Customer Service SLAs – 5 tips on how to make the most of your service level agreement
Having trouble with the consistency of your customer service? An SLA ensures that the customer service team – outsourced or not – operates with clearly defined targets and metrics that motivate all parties involved to optimize their operations.schedule5 minute read
Having trouble with the consistency of your customer service? An SLA ensures that the customer service team – outsourced or not – operates with clearly defined targets and metrics that motivate all parties involved to optimize their operations.
Customer service SLAs – What are they?
Successful businesses have a strong brand. Customer service is often an integral part of the brand experience and helps increase customer loyalty. That’s why companies want to ensure that that their customers can get help when they need it. This is essentially what service level agreements are for.
An SLA defines the services and the expected level that the customer service provider has to meet. It’s a clearly defined document that includes the metrics and values that the service provider has to cover to get full payment. The metrics usually include response and resolution timeframes.
For example, if you’re a utility company striving to restore power after an outage, you want to make it absolutely certain that your customer service provider is on the same page with you in communicating the situation accurately and swiftly. For this, you need to have a tailored SLA in place.
Why do businesses require SLAs?
Customer service can be a complex web of channels, customer tiers, interests and urgency levels. While service providers undoubtedly do their best in trying to identify and understand the special characteristics of every company, it is better if the acceptable levels for all necessary metrics are agreed beforehand.
An SLA is a legally binding agreement that can be used to hold parties accountable for not meeting the agreed levels. An SLA should include fines and other consequences to avoid costly court battles and uncertainty.
How does an SLA benefit a partnership?
A clear-cut and metrics-based service level agreement has various benefits for the end customer, the customer and the service provider.
Targets become transparent and realistic
SLAs are an efficient solution for making the collaboration between two businesses as transparent as possible. Even the most ambitious service provider must admit that achieving 100% uptime or reliability is impossible in the long run. It’s thus better to set realistic goals that are acceptable and achievable.

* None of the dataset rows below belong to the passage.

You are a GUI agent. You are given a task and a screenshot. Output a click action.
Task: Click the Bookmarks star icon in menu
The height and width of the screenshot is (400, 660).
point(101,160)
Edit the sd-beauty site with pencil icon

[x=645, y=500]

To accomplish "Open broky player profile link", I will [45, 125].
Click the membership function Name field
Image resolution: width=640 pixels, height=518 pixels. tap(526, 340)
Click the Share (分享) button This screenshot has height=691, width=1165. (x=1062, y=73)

When the service level agreement is made, it should explicitly describe the consequences of failing to meet the required standards. This way the collaborators have a shared understanding about what is expected and accepted.
A well-crafted SLA encourages the involved businesses to communicate openly. This promotes a culture of communication where needs, goals and improvements can be discussed flexibly. Even though SLAs are binding contracts, they can also serve as a sounding board for the optimization of all involved parties.

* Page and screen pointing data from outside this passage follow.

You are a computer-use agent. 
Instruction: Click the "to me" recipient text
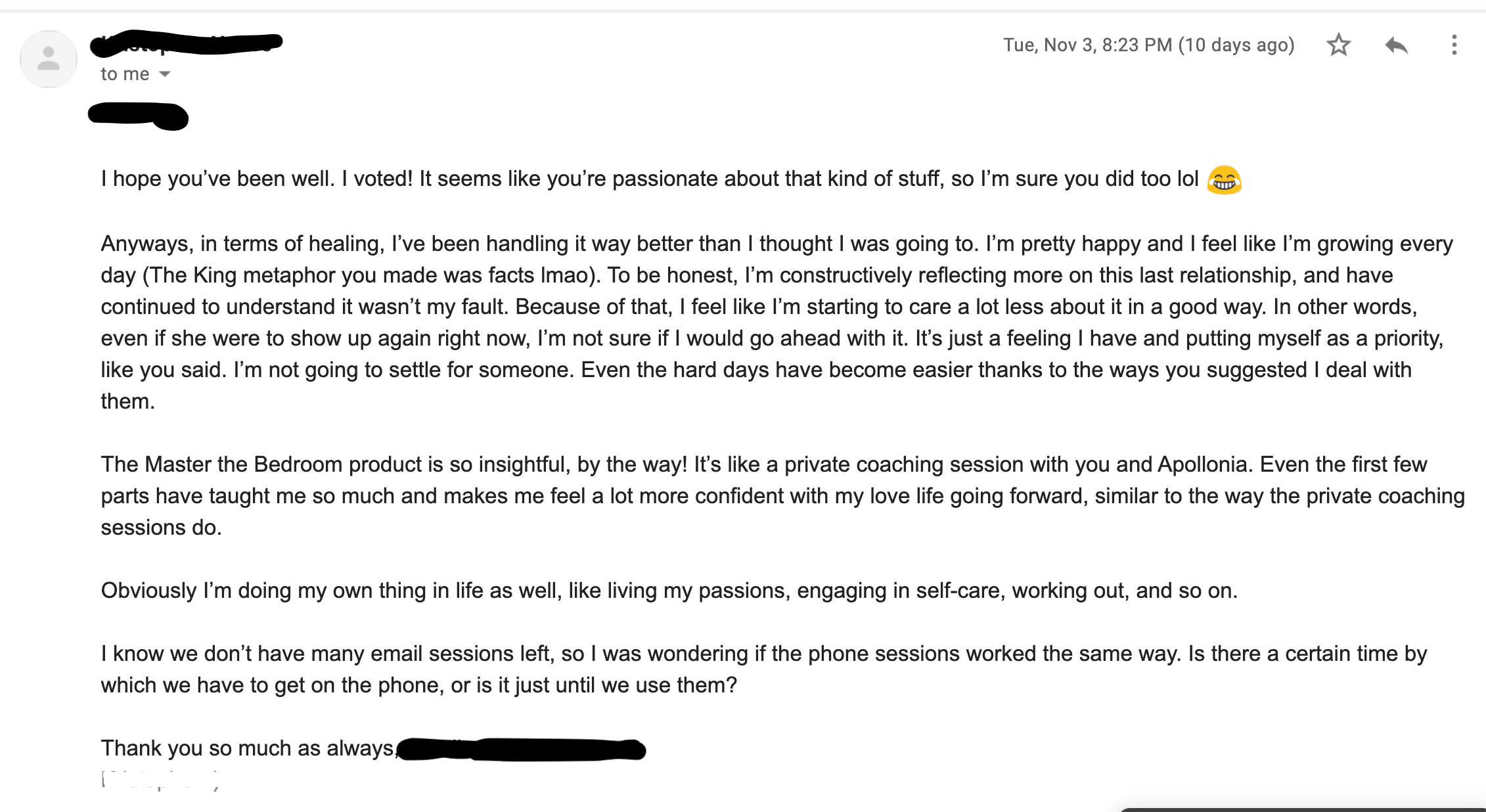(x=125, y=74)
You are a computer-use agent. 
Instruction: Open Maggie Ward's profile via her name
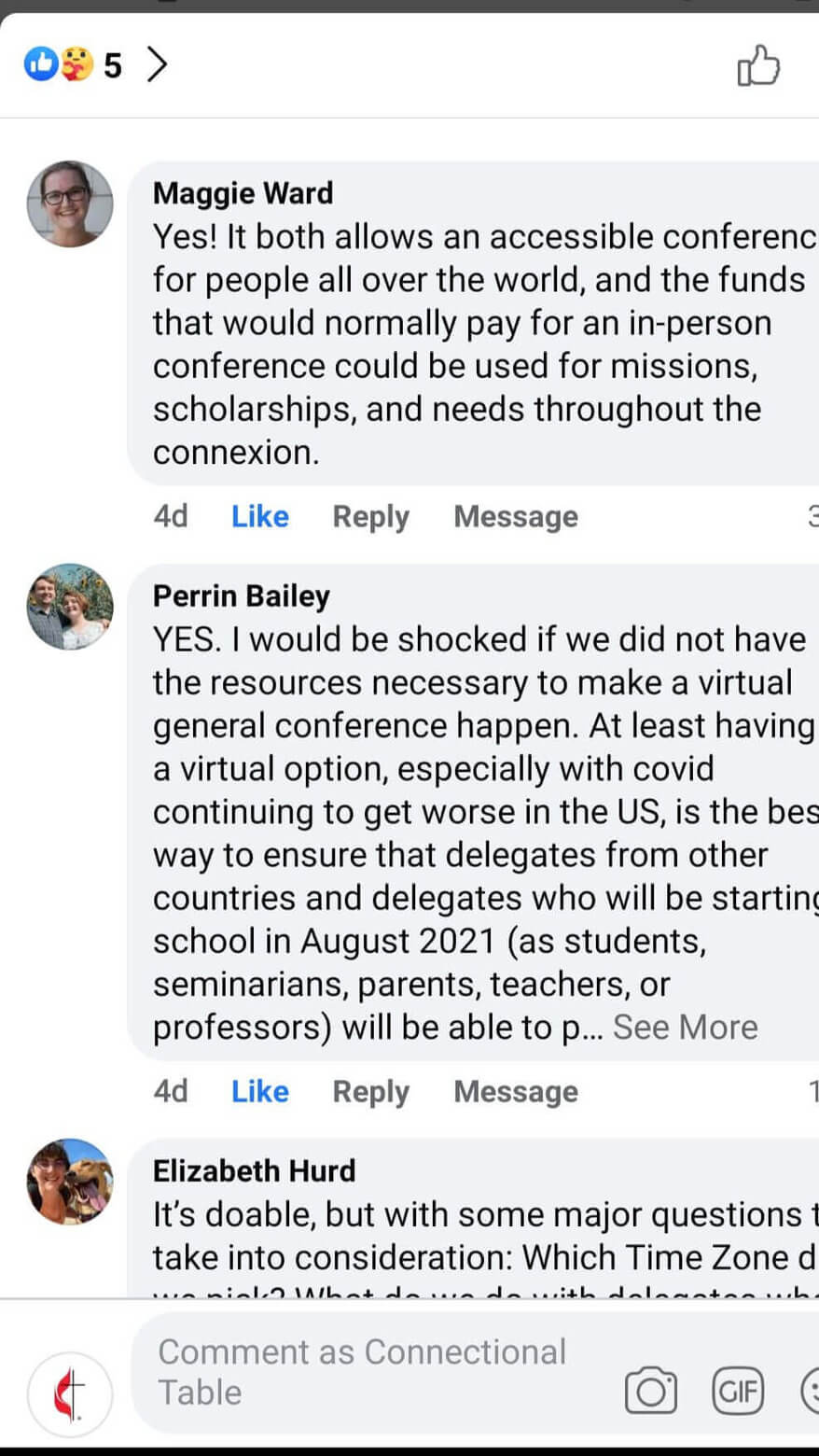tap(243, 192)
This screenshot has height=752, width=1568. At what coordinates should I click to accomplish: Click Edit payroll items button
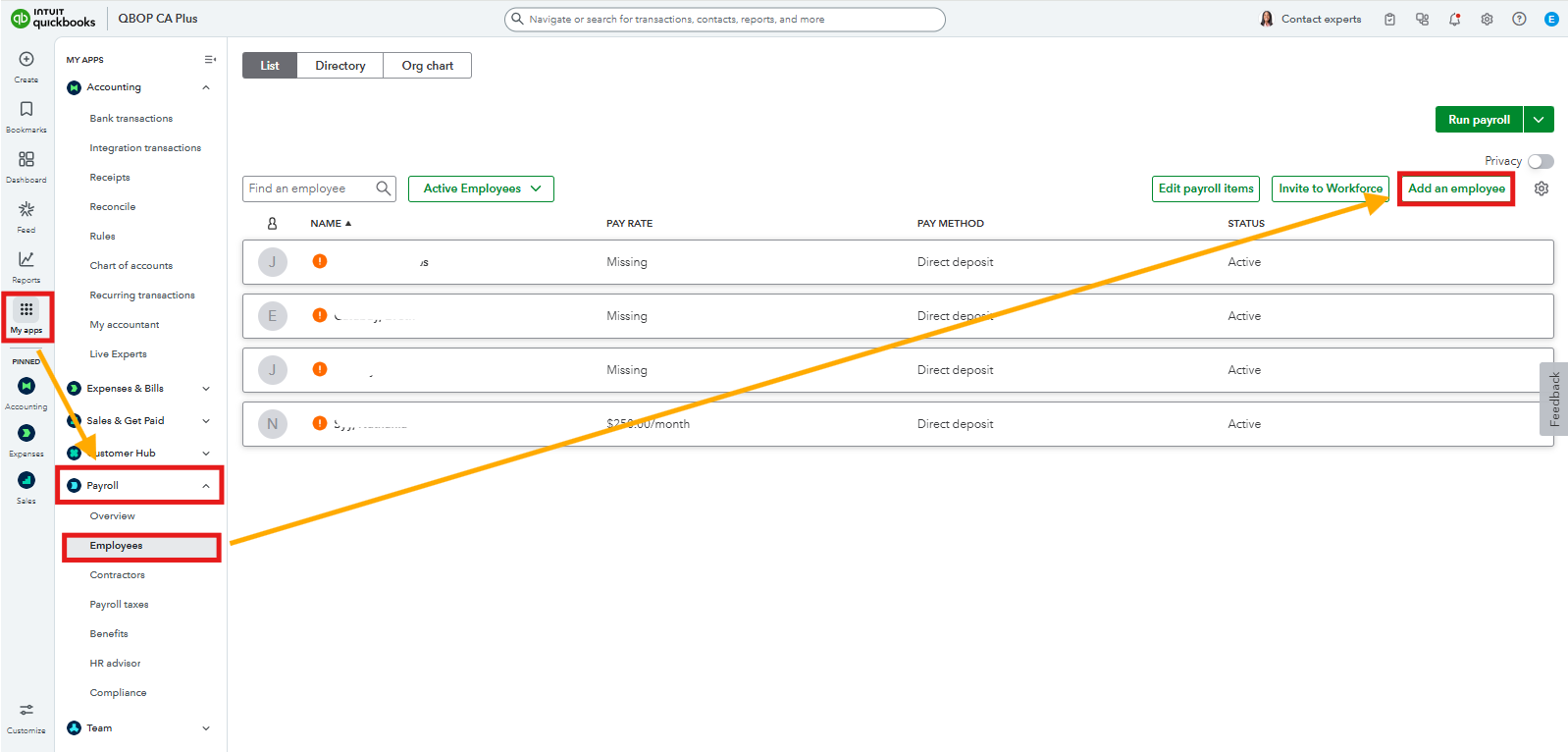click(1206, 188)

Agents know what is expected of them
Meeting SLAs requires running a systematic operation. When you clearly define the target levels for each team, the operation can be tailored to meet those levels. As a result, your agents know exactly what is required to reach the defined goals and how to perform tasks efficiently.
Consistent customer service delights customers
Customer service has to be consistent. If your service level varies from day to day, you can be sure that the word in the street is that your business systematically offers bad customer service. SLAs provide a proven way to guarantee that customers get a contractually agreed customer experience.

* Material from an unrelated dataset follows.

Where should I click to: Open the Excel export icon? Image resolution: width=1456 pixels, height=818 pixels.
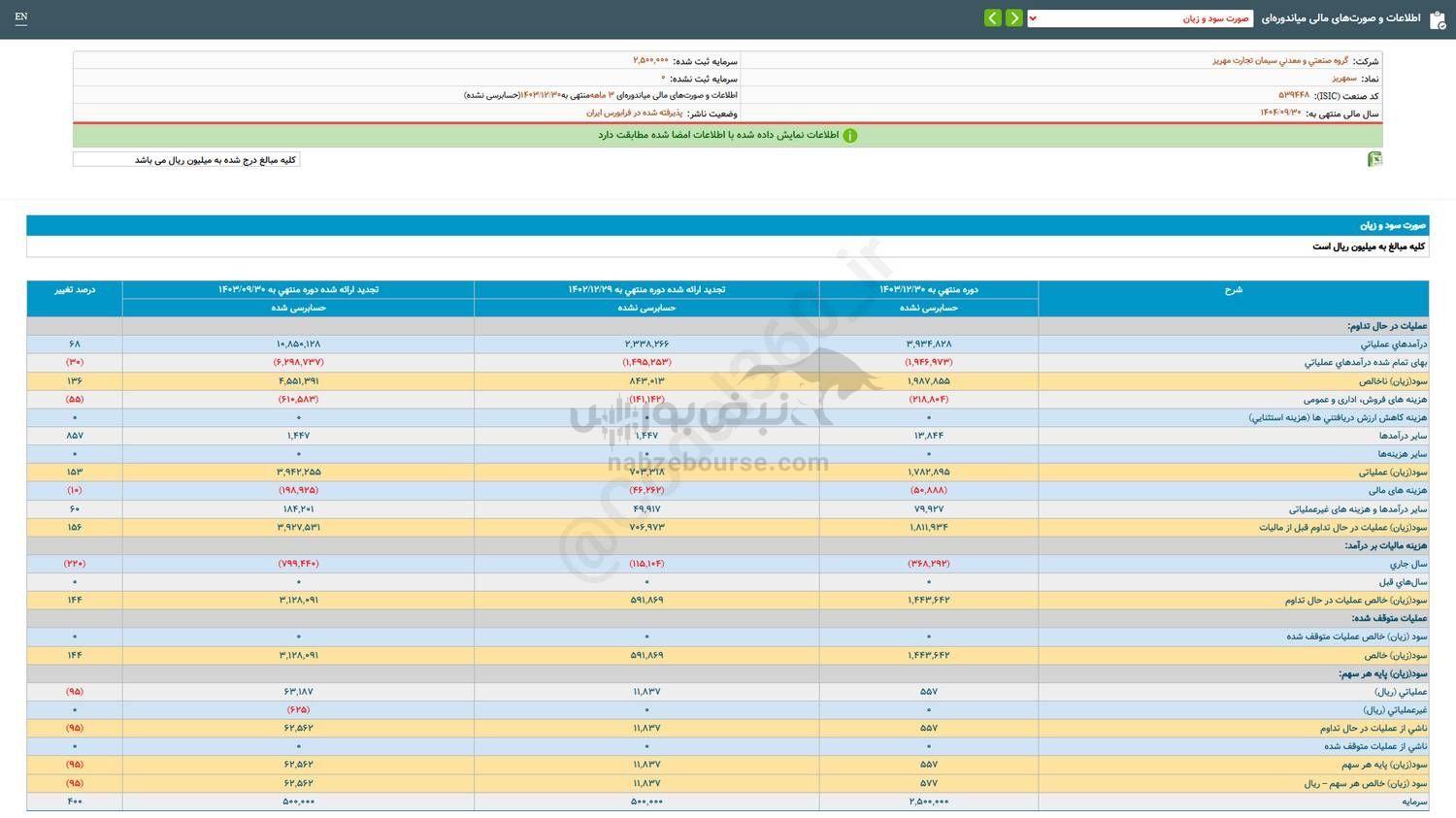1374,158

5 tips to help you make the most of SLAs
1. Choose your metrics wisely and report accurately
Picking the right metrics is the cornerstone of a good partnership. A good SLA metric should
- motivate all parties involved to optimize their operation
- measure an area where the service provider’s actions can clearly make a difference
- be easily reportable
- focus on the most relevant metrics instead of trying to measure everything.
To ensure that you are able to provide accurate and easy-to-read reports, you need a quality omnichannel customer service software.
2. Define uptime target
Some industries are more seriously affected by downtime than others. In healthcare or large-scale e-commerce even 10 minutes of downtime a year might have serious consequences, whereas for many industries that could be completely acceptable. Often different times of day also have different uptime targets that reflect the customer volume.
3. Set response and resolution times for all channels
You need to define specifically how long it takes to respond to customers and how long it can take to solve their issues. Different channels should have channel-specific targets, as customers have completely different expectations for emails and chat windows, for example.
4. Prioritize when needed
Companies often have several customer tiers that pay for a certain customer service level. Naturally SLAs have to recognize this. If a customer with a premium plan doesn’t get the service they were promised, they probably don’t see a point paying extra anymore. Sometimes VIP customers can have their own SLAs inside a bigger agreement to ensure that their needs are met.
5. Revise regularly
SLAs shouldn’t be set in stone. New channels are emerging continuously and the way people communicate is going through constant change, too. New innovations, for example chatbots, are being used more than ever.
Your SLA must follow the trends in the customer service world and also be flexible if you need to change your strategy. Think carefully how long the service level agreement should last before committing to a potentially harmful deal.
Start drafting an SLA
Transparency is always key in partnerships. If you don’t already have an SLA in place, it’s time to start making your operation more systematic and efficient. The results will be positive for everyone: the outsourcer, the service provider and the end customer.